Она мигом переключилась на другое. С мужчинами в жизни она целовалась нередко – уж так сложилось у нее, а отъезд Лермонтова – это было всерьез.

– Я просила Бобринскую вмешаться, – сказала она. – Бобринская взяла на себя императрицу. Но он ее мало слушает! Верней… слушает, только, когда хочет слышать.

Он достал пахитоску. – Можно закурить?

– Курите. Конечно! как всегда. И дайте мне тоже!

– А вы разве курите?

– Скажите спасибо, что не пью. Курить я научилась в Париже. Там многие женщины курят. Впрочем, в Англии тоже. Там у дам такие длинные-предлинные мундштуки.

Они сидели и курили молча. Она – почти не затягиваясь.

Потом отложила пахитоску в изящную дамскую пепельницу. Ему была подставлена пепельница побольше.

– Вот, все! – сказала она. – Больше не буду. Слава Богу, накурилась, и меня никто не захочет целовать.

– Почему вы так считаете? – он отбросил свою пахитоску и начал целовать женщину без перерыва – жадно, мрачно и в разнообразии оттенков, как целуют бедные безумцы, которым чудится, что это в последний раз.

– Вы сошли с ума! – сказала она, и стала тоже целовать его – не столь интенсивно и с перерывами, словно, отвлекаясь, в оглядке на свою работу.

– Ну вас к черту! – сказала она. – Я боюсь за вас, потому и целую! Только учтите, дальше я не готова!..

– Кто вам сказал, что готов я? Впрочем… вас надо было наказать любовью, как следует – да ладно, пощажу!..

– Только знайте, что это ничего еще не значит!..

– Да понял, понял!..

– А где ваш «Демон», кстати? Я так и не видела его! Перовский читает его во дворце, а мне нельзя? Теперь, мне думается, я имею право!..

– Наверное. Только… У меня нет сейчас – ни одного экземпляра. А зачем он вам? Я пишу теперь нового демона – уже не кавказского!

C этим они отправились на Гагаринскую к Карамзиным.

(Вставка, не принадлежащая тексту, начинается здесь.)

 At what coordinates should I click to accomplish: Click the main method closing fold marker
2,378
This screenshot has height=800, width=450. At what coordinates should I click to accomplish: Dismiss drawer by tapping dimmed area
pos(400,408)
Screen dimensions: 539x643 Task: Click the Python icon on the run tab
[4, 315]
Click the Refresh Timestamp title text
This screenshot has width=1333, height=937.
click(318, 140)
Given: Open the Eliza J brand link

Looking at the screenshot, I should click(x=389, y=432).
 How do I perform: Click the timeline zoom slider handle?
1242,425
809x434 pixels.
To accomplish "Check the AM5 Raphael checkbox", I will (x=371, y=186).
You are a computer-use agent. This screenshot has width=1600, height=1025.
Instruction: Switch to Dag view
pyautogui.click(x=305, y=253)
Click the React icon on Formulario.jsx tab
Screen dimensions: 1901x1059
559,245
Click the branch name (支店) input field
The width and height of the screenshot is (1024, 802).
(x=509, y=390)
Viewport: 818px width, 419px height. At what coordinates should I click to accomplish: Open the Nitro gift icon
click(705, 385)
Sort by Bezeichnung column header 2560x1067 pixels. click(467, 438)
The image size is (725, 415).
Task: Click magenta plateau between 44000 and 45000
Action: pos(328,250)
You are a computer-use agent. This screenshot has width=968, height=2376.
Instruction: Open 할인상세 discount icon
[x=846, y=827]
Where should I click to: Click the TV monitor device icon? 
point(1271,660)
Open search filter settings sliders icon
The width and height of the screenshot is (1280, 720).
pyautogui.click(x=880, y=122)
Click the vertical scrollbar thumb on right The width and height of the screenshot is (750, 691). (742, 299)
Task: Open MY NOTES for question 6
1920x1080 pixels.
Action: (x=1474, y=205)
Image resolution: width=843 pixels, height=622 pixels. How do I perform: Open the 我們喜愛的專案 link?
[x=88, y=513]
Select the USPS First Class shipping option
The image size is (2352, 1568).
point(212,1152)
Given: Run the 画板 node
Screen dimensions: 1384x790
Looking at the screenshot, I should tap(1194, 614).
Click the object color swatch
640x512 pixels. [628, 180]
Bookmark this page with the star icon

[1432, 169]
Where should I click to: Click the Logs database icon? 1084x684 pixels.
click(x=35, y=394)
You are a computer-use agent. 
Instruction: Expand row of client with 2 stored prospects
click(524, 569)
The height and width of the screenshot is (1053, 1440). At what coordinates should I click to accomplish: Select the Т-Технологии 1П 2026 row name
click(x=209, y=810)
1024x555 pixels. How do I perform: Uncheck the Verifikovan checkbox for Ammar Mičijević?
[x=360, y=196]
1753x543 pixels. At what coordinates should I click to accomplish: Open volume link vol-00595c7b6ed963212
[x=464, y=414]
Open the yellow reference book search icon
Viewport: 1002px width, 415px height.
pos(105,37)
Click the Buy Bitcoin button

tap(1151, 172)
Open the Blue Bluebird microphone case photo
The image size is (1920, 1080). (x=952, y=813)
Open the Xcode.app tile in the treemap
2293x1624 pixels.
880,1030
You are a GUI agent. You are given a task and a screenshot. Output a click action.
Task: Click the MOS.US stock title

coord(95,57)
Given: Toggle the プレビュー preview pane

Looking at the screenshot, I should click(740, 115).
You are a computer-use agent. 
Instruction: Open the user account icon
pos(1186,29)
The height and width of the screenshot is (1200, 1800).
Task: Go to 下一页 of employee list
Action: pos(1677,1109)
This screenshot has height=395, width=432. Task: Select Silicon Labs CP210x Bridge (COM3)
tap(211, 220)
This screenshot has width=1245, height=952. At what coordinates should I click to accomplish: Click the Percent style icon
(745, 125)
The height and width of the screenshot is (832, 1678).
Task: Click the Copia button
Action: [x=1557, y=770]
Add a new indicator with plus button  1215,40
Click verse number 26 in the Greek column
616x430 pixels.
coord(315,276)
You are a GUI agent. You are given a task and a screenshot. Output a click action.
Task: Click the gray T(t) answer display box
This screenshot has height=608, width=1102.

Там было совсем много народу. И Валуевы, и Вяземский и Блудов с женой и дочерью, и Соллогуб с женой. Даже Корф, которого Лермонтов прежде не видел здесь. Что Корф, в отличие от Вяземского, допустим, принадлежал к поклонникам его – он знал. Корф сам подошел к нему.

– Надолго к нам?

– Всего пока два месяца. Отпуск. Но несколько дней уже пронеслись. Время быстро проносится!

– Правда. Надо б сделать все, чтоб вы задержались здесь. А как? Мне не приходит в голову. Я говорил с Бобринской… Кроме того, скоро день рождения наследника… Может, в связи с ним…

Всем лезло в голову одно и то же. Бобринская. Стало быть, через императрицу. Наследник или день рождения наследника… Все демонстрируют свое бессилие.

– А может, Дубельт? – спросил Корф. – Он, вроде, ваш родственник.

Сейчас назовет Философова – тоже родственник. Хороший человек, но в этом деле – слабая фигура!..

– Или генерал Философов? Он теперь в чести.

И вдруг заговорил совсем по-другому, как, вроде, нельзя было ожидать от него, одного из самых близких к государю чиновников…

– Кто-то очень не хочет, чтоб вы остались здесь. А кто – понять не могу! И, главное, почему?.. может, граф Бенкендорф?.. – и после паузы, добавил: – От Клейнмихеля, во всяком случае, ничего не зависит. Он только исполнитель!

Разговор прервался.

Вот вам и Корф! Соученик Пушкина. Как разбрелось их поколение! Одни туда, как Кюхельбекер… и Пушкин, разумеется, – а другие сюда. Корф еще чувствует, пожалуй, что он к чему-то был причастен. «Минувших дней событий роковых – Волна следы смывала роковые…» Наше поколение уже тоже разбредается. Вольницы не стало.

Лица мелькали. Они были разные. Он остановился взглядом на Софии Виельгорской – теперь Соллогуб, разумеется (равно, как Варя Бахметева!) – и смотрел долго. Вспоминал, что о ней говорил Гоголь. Вот, вроде, светских дам совсем чуждается, а эту чтит!

Софи потом спросила, когда они оказались рядом:

– Что вы так смотрели? Случилось что-нибудь?

– К счастью, нет. Просто смотрел. Любовался, наверное. Это можно?..

– Вы всегда спросите так, чтоб вам невозможно было ответить.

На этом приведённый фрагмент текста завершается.